ZHAW entwickelt KI-Algorithmen und Sicherheits-Komponenten
Der Forschungsanteil der ZHAW an REBECCA teilt sich in zwei Entwicklungsgruppen auf, diese mit jeweils 300'000 Franken finanziert werden. «In der einen Gruppe geht es um AI on-the-Edge, also um die Optimierung von Echtzeit-KI-Anwendungen für diese Plattform», erklärt Matthias Rosenthal. Mit dem Bereich Funktionale Sicherheit beschäftigt sich die Gruppe von Hans Dermot Doran. «Wir sind zuständig für die verlässliche und sichere Ausführung der KI-Algorithmen», so der ZHAW-Forscher. «Das heisst konkret, dass unsere Algorithmen nicht die Aufgabe haben, die richtigen Resultate zu liefern, sondern verlässliche Daten, die korrekt gerechnet worden sind», präzisiert Doran, «etwa beim Einsatz der Inspektionsdrohnen gewährleisten unsere Algorithmen verlässliche Rechenprozesse, dessen Resultate nicht durch Geräusche oder anderen Störungen verzerrt werden». Verwendung finden diese Algorithmen künftig etwa auch in sicherheitskritischen Anlagen. «Die Schwierigkeit ist dabei, dass unsere Algorithmen trotz ungünstigen Architekturbedingungen effizient arbeiten und am Ende korrekte Berechnungen liefern müssen», erklärt Hans Doran.

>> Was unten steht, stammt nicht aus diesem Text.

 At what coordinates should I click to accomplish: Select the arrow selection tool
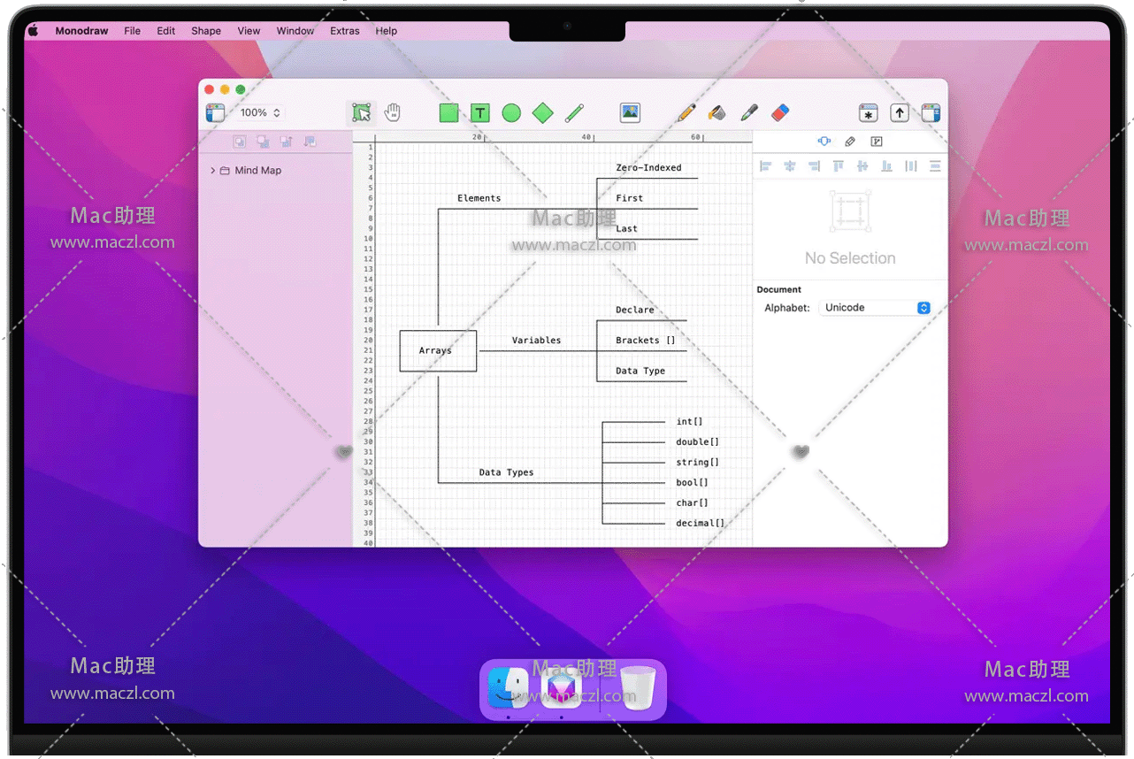point(361,112)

Nicht weniger herausfordernd sind die Aufgaben der Gruppe um Matthias Rosenthal: «Angesichts der geringen Kapazität in Bezug auf Speicher und Energie bei Edge-Prozessoren müssen wir bei der Optimierung der Ressourcen hungriger Echtzeit-KI-Anwendungen extrem ökonomisch vorgehen», sagt Rosenthal. Gerade bei Sensoren, die lange Zeit praktisch energieautark funktionieren, müsse sparsam mit der Energie und Rechenleistung umgegangen werden – da die Sensoren und KI-Algorithmen trotzdem jederzeit zuverlässig arbeiten müssen. «Da gilt es genau auszutarieren zwischen Funktionalität und Ressourceneinsatz», bringt Matthias Rosenthal seine Forschungsaufgabe treffend auf den Punkt.